Every year, the Professional Speechwriting Association surveys our members—on job satisfaction, on salary trends, on trends and concerns in the business. This year, we asked simply, “What Do Speechwriters Want?“
If speechwriters could get more out of their careers than they’re getting, what would it be? It would be everything, we learned. Speechwriters want more influence, more money, more job security, more recognition and respect and more meaning in their work. Well, who doesn’t?
The question is, what are they willing to do about it—and what can their employers do to help? There’s a lot that speechwriters and their employers can do, I think—for their mutual benefit, and without disrupting the laws of organizational gravity. You can download the results of the study here. But you can read my recommendations here:
1. Modern scribes need to lose the last vestiges of Bartleby, the Speechwriter—and build their political muscles. (And they know it.)
Asked to name an area in which they need to improve their own performance at work, fewer than 20 percent said they need to be better writers.
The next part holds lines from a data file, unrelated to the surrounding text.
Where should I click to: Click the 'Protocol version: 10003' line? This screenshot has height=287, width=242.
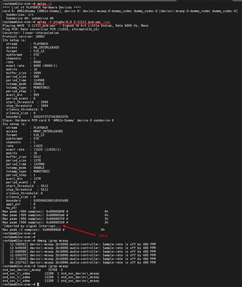[23, 36]
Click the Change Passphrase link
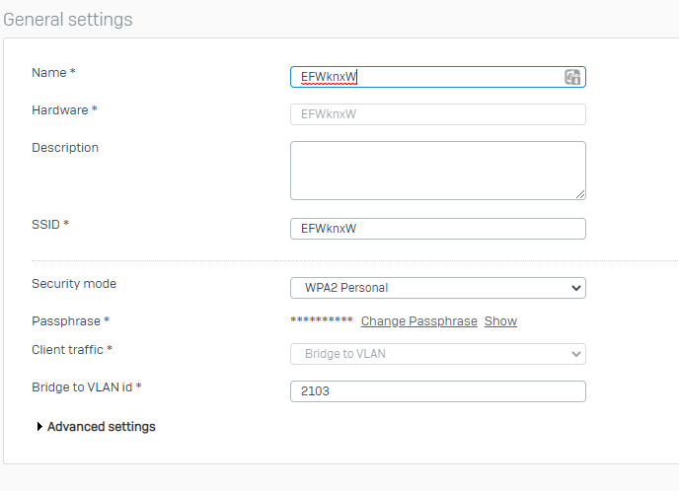The width and height of the screenshot is (679, 491). pos(418,321)
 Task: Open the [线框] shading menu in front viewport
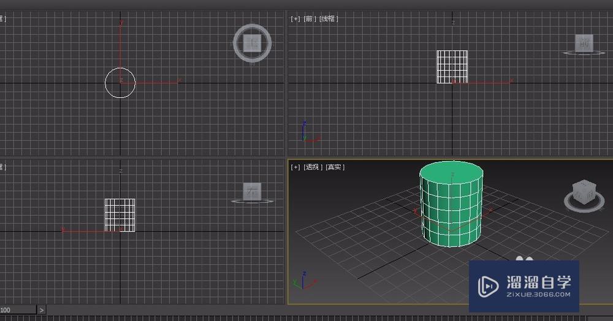[329, 19]
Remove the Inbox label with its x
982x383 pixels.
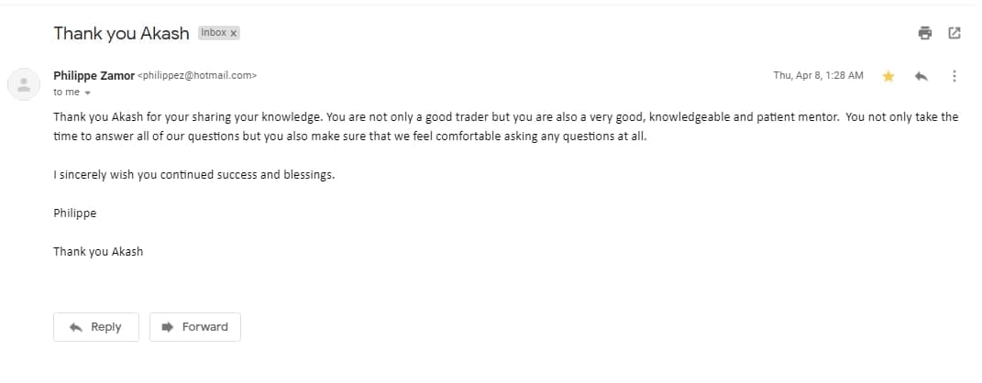pyautogui.click(x=234, y=33)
Much more common responses were, “I could be more skilled at playing corporate politics to have more influence in the organization.” … “expand my skill set beyond writing, into other leadership communication competencies,” and “I find myself unable or unwilling to assert myself with the client and other stronger personalities surrounding the client.”
Some of the factors speechwriters wrote in as areas of necessary self-improvement: “I find it difficult to market myself,” “more financial acumen (understanding biz financials to speak to the C-suite),” “I need to be better at negotiating on my own behalf for $$ and other resources/benefits” and “networking outside of the 9-5 structure.”
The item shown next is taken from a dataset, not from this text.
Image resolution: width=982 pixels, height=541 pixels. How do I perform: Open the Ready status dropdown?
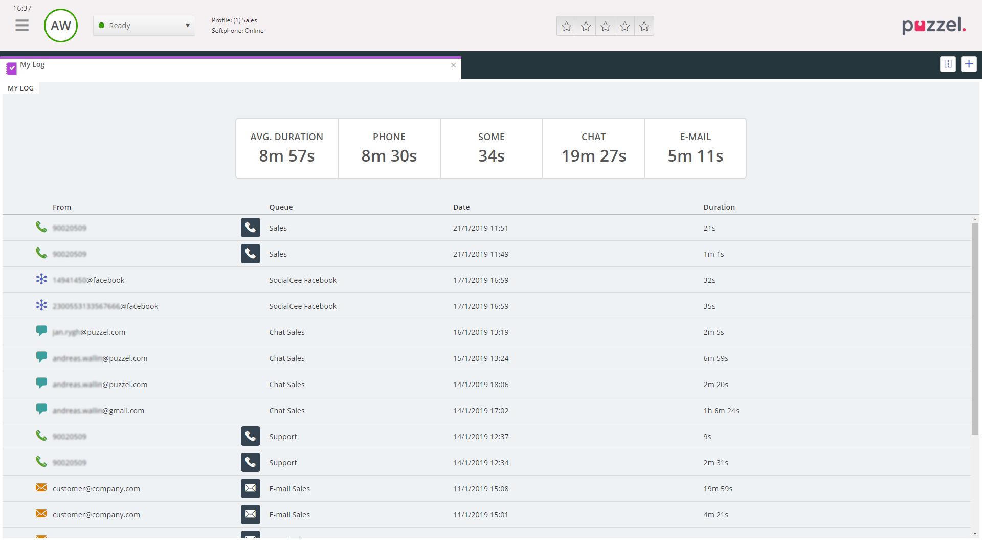click(x=144, y=26)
Speechwriters who want more than they have most be more than they’ve been.
2. Speechwriters need more access to their speakers than they’re getting, but less love from their supervisor than you’d think.
Asked to describe their frustrations at work, speechwriters cited “insufficient participation by the client in the creation process” and “ineffective or inconsistent direction by the client in the creation process” and “insufficient preparation by the client for speech delivery.”
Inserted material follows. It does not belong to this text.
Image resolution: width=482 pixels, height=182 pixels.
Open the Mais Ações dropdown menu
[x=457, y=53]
And asked what makes their day, more than two-third of speechwriters named “a thank-you by a client” as their top motivator. A close second came “the private knowledge of a job well done.”
But fewer than half of speechwriters said “a pat on the back by a superior or a colleague” as a day-maker.
So, supervisors: Give your speechwriters open access to their client—and encourage the client to make a little more time for the speechwriting process—and go find squeakier wheels to grease. Your speechwriter wants only some quiet, to write.
3. And you know what speechwriters want most of all? More meaningful, more strategically significant work.
The noisiest grumbles from speechwriters had to do with a sense that their work isn’t contributing to the corporate good or to legitimate leadership communication goals. Speechwriters lamented “assignments that serve no strategic purpose,” complained about having “little/no input into the decision to accept a speaking request” and “general lack of access to leadership decisions and thought process.” And they described a general “lack of appreciation for exec comm planning.”
In other words, your speechwriter wants to do more than write pretty speeches. She wants those speeches and other communications to help the organization and its leaders advance their goals.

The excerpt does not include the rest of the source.